## DATA EXCERPTS
====

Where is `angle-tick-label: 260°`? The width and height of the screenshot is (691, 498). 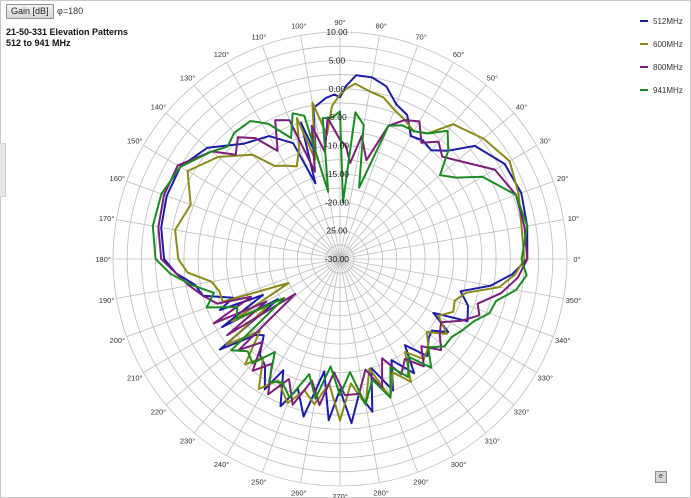
angle-tick-label: 260° is located at coordinates (299, 492).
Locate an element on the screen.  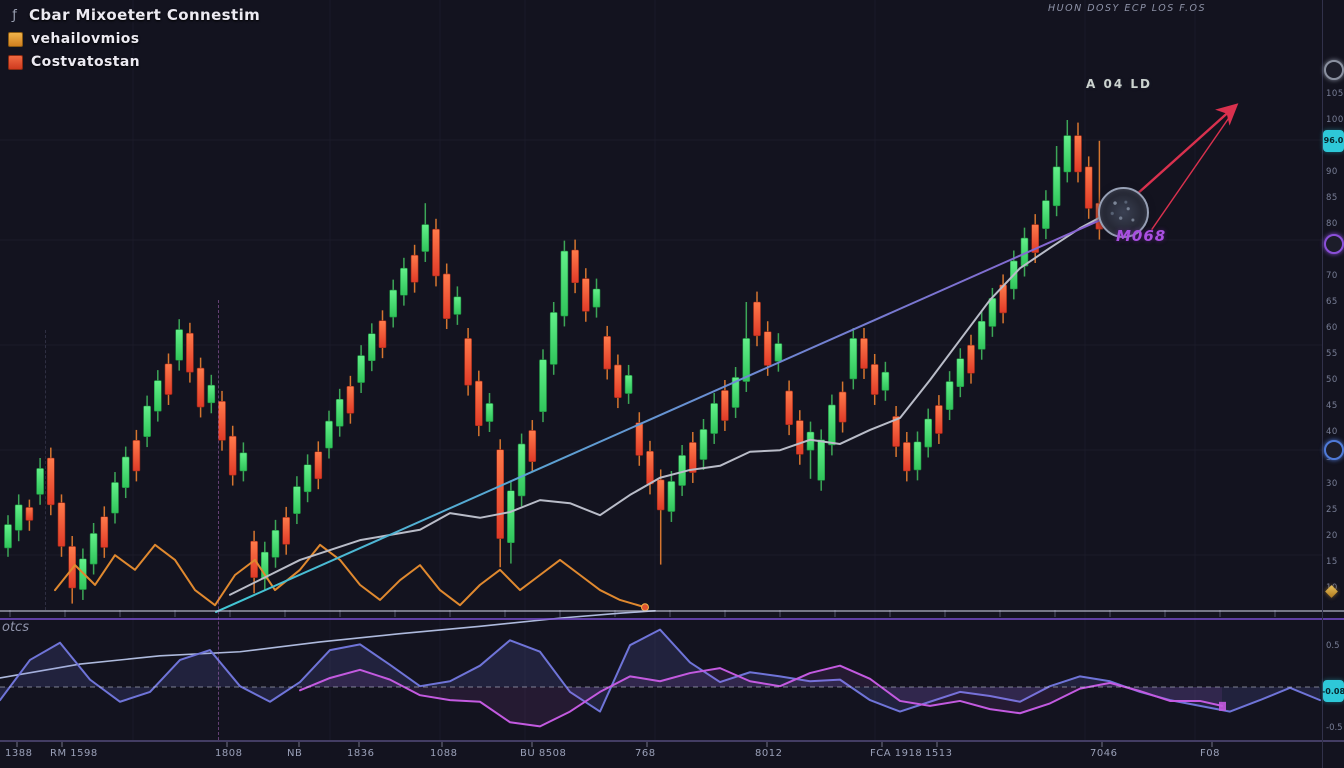
ma-orange is located at coordinates (350, 576).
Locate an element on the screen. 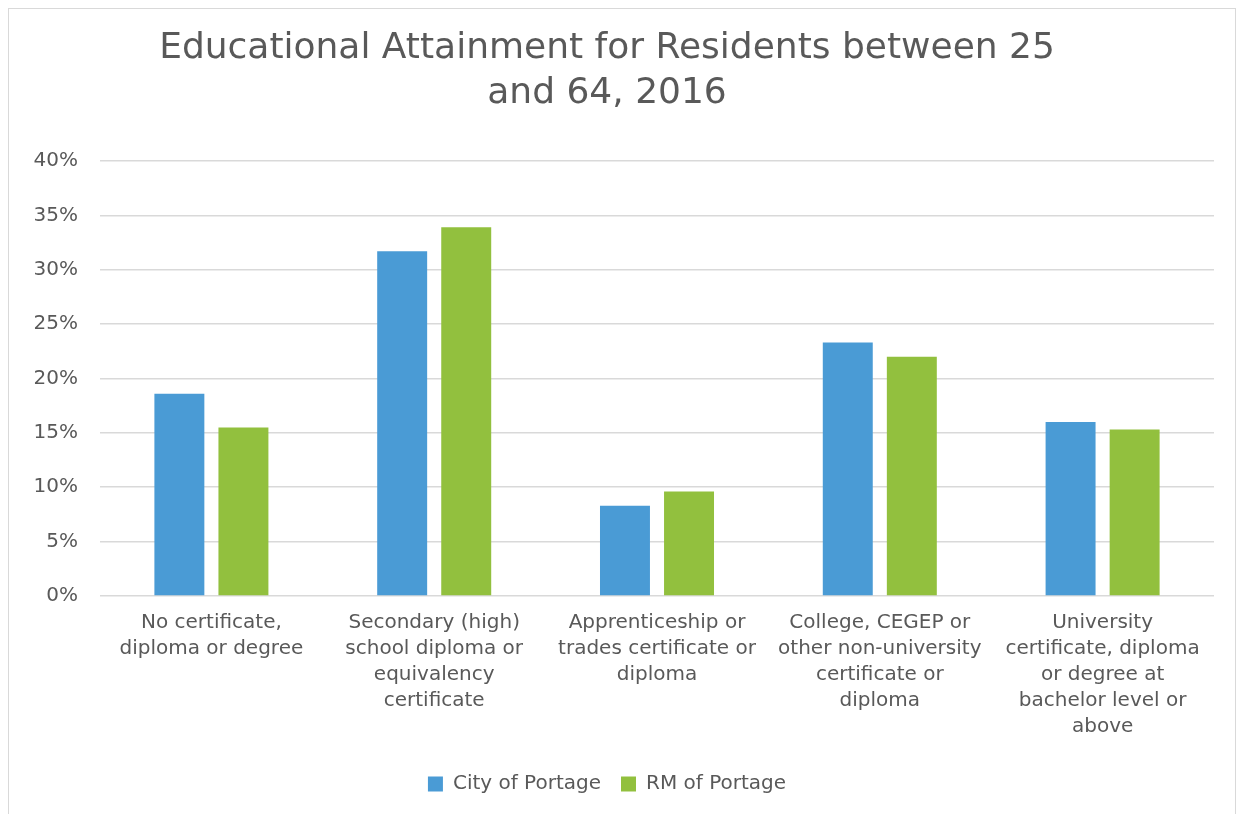  x-tick-label: College, CEGEP or other non-university certificate or diploma is located at coordinates (880, 660).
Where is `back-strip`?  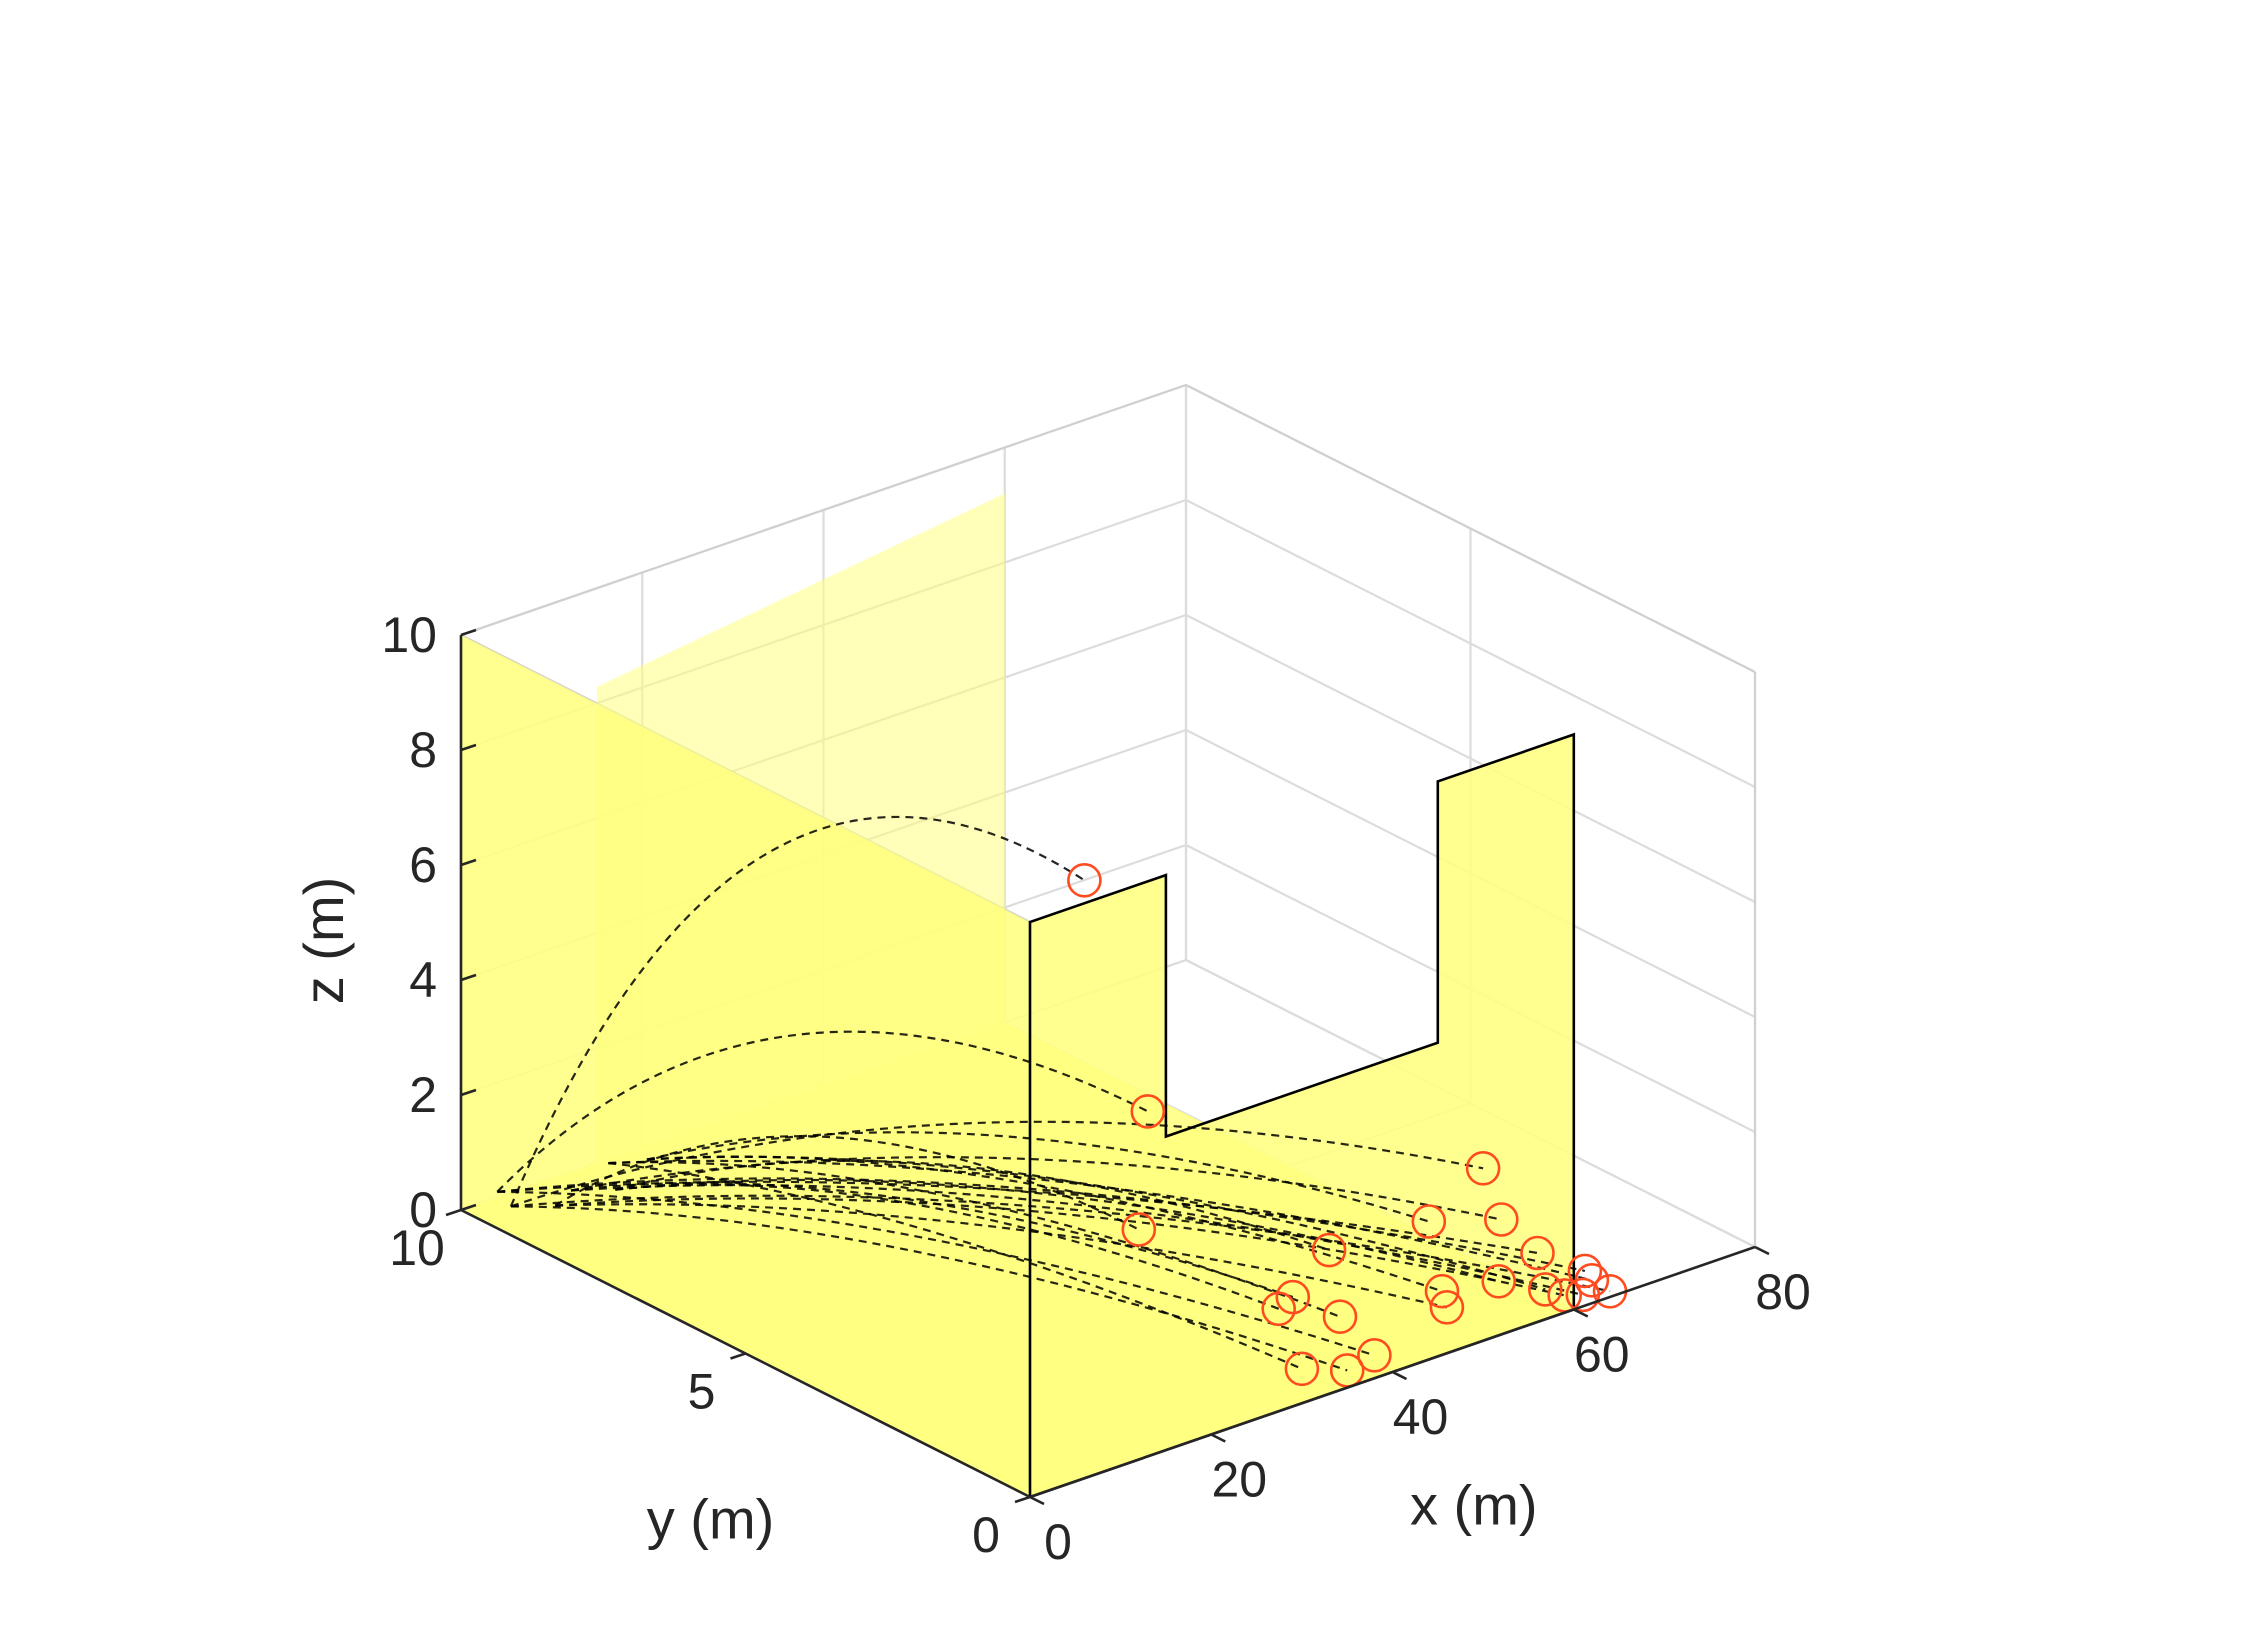
back-strip is located at coordinates (800, 828).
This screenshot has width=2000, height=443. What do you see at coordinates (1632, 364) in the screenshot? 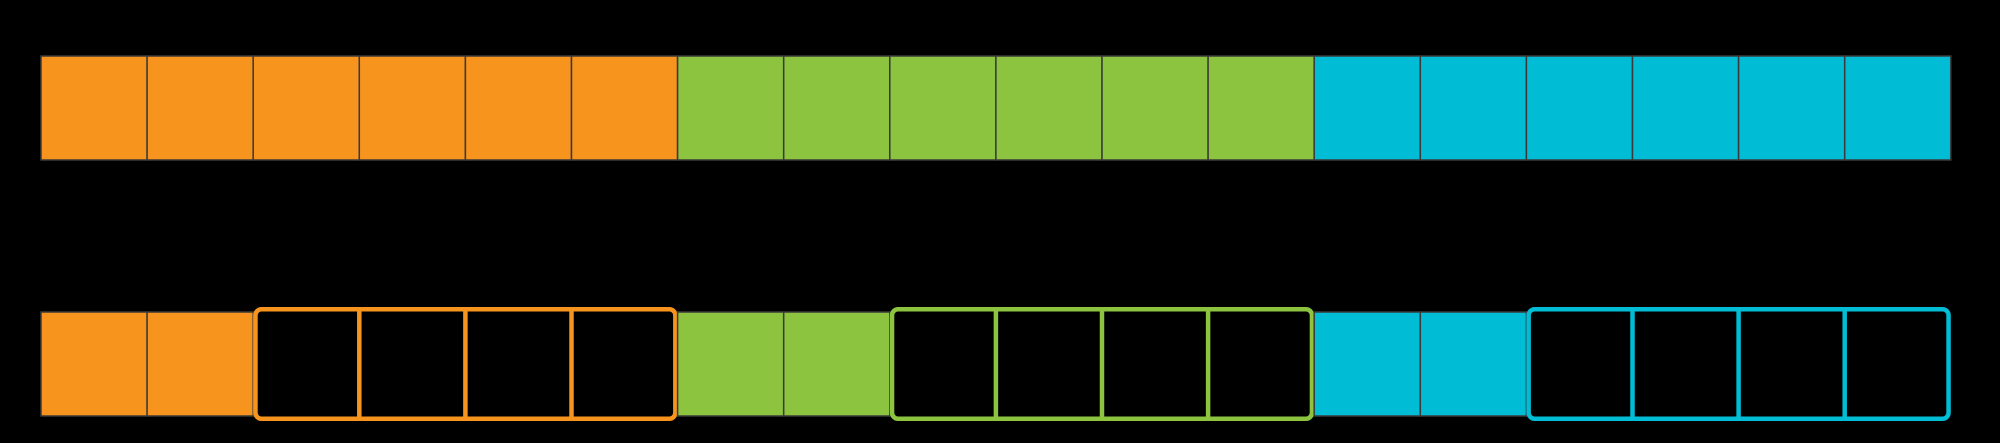
I see `partial-bar-group-cyan` at bounding box center [1632, 364].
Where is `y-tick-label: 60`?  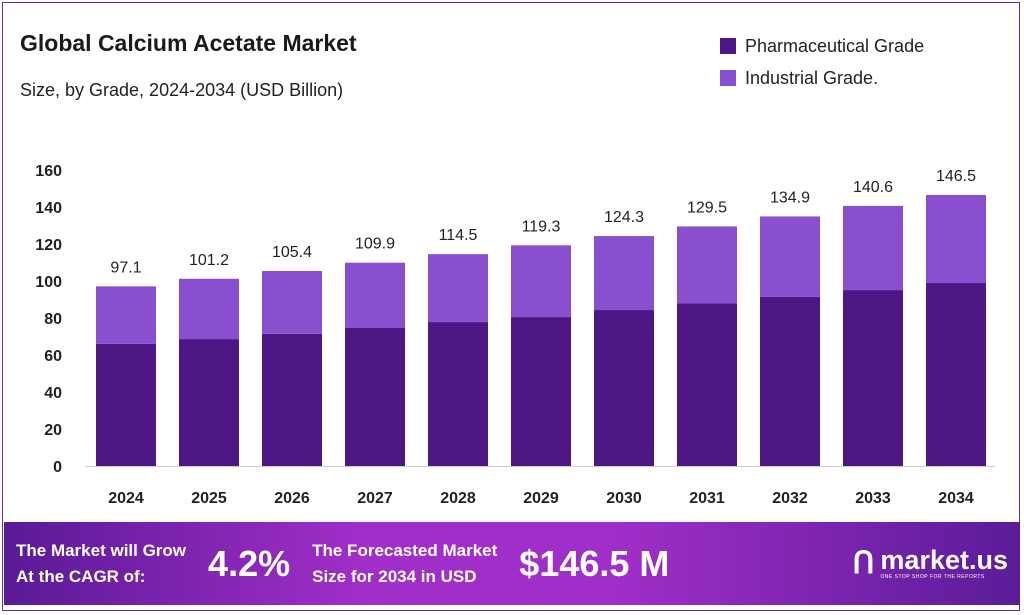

====

## WHAT NEEDS TO BE DONE
Copy the listing from the line that has "This screenshot has" through the end of the listing, substituting "position" for "coordinates" and keeping everything else the same. Leave the pictures out of your copy.

## THE COMPLETED TASK
This screenshot has width=2000, height=443. What do you see at position (1632, 364) in the screenshot? 
I see `partial-bar-group-cyan` at bounding box center [1632, 364].
Where is `y-tick-label: 60`?  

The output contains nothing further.